Colston Josh M, Fang Bin, Nong Malena K, Chernyavskiy Pavel, Annapareddy Navya, Lakshmi Venkataraman, Kosek Margaret N
Department of Medicine, Division of Infectious Disease and International Health, School of Medicine, University of Virginia, Charlottesville, Virginia, United States of America.
Department of Public Health Sciences, University of Virginia School of Medicine, Charlottesville, Virginia, United States of America.
PLOS Glob Public Health. 2024 Dec 18;4(12):e0003338. doi: 10.1371/journal.pgph.0003338. eCollection 2024.
Housing infrastructure and quality is a major determinant of infectious disease risk and other health outcomes in regions where vector borne, waterborne and neglected tropical diseases are endemic. It is important to quantify the geographical distribution of improvements to dwelling components to identify and target resources towards populations at risk. This study aimed to model the sub-national spatial variation in housing materials using covariates with quasi-global coverage and use the resulting estimates to map predicted coverage across the world's low- and middle-income countries. Data on materials used in dwelling construction were sourced from nationally representative household surveys conducted since 2005. Materials used for construction of flooring, walls, and roofs were reclassified as improved or unimproved. Households lacking location information were georeferenced using a novel methodology. Environmental and demographic spatial covariates were extracted at those locations for use as model predictors. Integrated nested Laplace approximation models were fitted to obtain, and map predicted probabilities for each dwelling component. The dataset compiled included information from households in 283,000 clusters from 350 surveys. Low coverage of improved housing was predicted across the Sahel and southern Sahara regions of Africa, much of inland Amazonia, and areas of the Tibetan plateau. Coverage of improved roofs and walls was high in the Central Asia, East Asia and Pacific and Latin America and the Caribbean regions. Improvements in all three components, but most notably floors, was low in Sub-Saharan Africa. The strongest determinants of dwelling component quality related to urbanization and economic development, suggesting that programs should focus on supply-side interventions, providing resources for housing improvements directly to the populations that need them. These findings are made available to researchers as files that can be imported into a GIS for integration into relevant analyses to derive improved estimates of preventable health burdens attributed to housing.

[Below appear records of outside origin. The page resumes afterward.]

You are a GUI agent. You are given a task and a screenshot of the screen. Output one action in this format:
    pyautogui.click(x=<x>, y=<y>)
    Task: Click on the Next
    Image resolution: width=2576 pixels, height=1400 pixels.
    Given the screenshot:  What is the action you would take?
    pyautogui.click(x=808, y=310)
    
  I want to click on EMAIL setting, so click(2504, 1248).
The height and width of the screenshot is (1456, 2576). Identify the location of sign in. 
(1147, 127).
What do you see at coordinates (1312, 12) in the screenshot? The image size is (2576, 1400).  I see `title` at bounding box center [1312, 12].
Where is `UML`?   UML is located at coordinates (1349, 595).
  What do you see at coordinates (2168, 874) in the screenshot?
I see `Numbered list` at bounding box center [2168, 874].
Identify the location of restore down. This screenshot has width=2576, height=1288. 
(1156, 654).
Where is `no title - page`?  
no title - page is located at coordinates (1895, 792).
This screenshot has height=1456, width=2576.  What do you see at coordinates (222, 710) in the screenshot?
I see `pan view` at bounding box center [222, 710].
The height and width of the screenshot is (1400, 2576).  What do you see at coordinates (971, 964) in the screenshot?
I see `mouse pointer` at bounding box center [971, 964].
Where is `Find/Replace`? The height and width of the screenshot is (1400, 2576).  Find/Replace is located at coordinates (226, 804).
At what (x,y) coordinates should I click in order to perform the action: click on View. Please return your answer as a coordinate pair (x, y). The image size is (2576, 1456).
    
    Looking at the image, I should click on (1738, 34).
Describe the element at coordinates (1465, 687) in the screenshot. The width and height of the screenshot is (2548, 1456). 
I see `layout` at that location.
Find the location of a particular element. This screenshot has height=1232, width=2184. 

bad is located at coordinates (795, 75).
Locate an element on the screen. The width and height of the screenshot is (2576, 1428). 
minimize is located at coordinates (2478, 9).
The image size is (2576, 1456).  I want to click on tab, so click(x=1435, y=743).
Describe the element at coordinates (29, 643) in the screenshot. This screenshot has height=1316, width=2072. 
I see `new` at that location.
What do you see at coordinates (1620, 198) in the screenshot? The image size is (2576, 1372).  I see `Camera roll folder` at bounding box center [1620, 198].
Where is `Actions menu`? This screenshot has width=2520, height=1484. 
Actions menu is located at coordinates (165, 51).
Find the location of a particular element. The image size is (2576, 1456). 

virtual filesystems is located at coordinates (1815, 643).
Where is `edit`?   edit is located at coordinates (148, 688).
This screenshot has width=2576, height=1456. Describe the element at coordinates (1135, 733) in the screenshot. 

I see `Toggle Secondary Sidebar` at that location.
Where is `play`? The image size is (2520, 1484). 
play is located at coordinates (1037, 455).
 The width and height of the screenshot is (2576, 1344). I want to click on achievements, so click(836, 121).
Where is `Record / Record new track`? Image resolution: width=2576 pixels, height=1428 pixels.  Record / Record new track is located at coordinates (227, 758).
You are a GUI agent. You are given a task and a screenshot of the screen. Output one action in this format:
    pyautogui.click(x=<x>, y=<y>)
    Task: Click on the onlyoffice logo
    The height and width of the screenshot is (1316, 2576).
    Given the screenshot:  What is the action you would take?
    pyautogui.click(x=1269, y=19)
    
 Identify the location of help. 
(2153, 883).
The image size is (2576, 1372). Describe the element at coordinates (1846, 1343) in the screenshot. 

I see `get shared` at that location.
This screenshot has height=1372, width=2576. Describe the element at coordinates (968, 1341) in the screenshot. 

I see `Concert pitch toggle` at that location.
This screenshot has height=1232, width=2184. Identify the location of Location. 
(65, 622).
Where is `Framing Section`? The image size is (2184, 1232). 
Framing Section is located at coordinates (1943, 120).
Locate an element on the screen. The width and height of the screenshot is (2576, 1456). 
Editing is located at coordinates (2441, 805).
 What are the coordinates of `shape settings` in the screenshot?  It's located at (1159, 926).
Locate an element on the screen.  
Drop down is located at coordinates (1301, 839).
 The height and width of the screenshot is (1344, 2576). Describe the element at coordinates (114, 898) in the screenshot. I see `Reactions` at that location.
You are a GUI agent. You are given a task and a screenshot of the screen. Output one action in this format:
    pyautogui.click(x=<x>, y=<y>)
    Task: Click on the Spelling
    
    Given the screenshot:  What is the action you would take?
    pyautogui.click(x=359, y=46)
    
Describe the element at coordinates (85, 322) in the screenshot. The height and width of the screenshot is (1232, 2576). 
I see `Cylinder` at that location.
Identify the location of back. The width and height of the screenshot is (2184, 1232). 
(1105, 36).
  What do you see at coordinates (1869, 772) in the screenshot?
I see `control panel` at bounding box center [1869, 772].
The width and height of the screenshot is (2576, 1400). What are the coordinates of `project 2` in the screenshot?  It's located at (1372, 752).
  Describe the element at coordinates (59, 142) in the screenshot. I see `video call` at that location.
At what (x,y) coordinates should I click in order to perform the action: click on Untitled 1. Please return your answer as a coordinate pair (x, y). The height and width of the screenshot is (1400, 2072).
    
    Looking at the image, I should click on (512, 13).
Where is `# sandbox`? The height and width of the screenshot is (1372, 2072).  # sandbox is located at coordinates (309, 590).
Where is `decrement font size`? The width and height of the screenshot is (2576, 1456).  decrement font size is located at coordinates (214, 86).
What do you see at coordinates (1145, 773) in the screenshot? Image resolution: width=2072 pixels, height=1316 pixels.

在媒介传播疾病、水源性疾病和被忽视的热带病流行的地区,住房基础设施和质量是传染病风险及其他健康结果的主要决定因素。量化住宅组件改善情况的地理分布,以识别有风险的人群并将资源投向这些人群,这一点很重要。本研究旨在使用具有准全球覆盖范围的协变量,对次国家层面住房材料的空间变化进行建模,并利用所得估计值绘制全球低收入和中等收入国家的预测覆盖率地图。用于住宅建设的材料数据来自2005年以来开展的具有全国代表性的家庭调查。用于地板、墙壁和屋顶建设的材料被重新分类为改良型或未改良型。缺乏位置信息的家庭使用一种新颖的方法进行地理定位。在这些位置提取环境和人口空间协变量,用作模型预测因子。拟合集成嵌套拉普拉斯近似模型,以获得并绘制每个住宅组件的预测概率。汇编的数据集包含来自350项调查中283,000个集群的家庭信息。预计非洲萨赫勒地区和撒哈拉以南地区、亚马逊内陆大部分地区以及青藏高原部分地区的改良住房覆盖率较低。中亚、东亚及太平洋地区以及拉丁美洲和加勒比地区的改良屋顶和墙壁覆盖率较高。撒哈拉以南非洲所有三个组件(但最显著的是地板)的改善程度都很低。住宅组件质量的最强决定因素与城市化和经济发展相关,这表明相关项目应侧重于供应侧干预措施,直接为有需求的人群提供住房改善资源。这些研究结果以文件形式提供给研究人员,可导入地理信息系统,以纳入相关分析,从而更准确地估计因住房问题导致的可预防健康负担。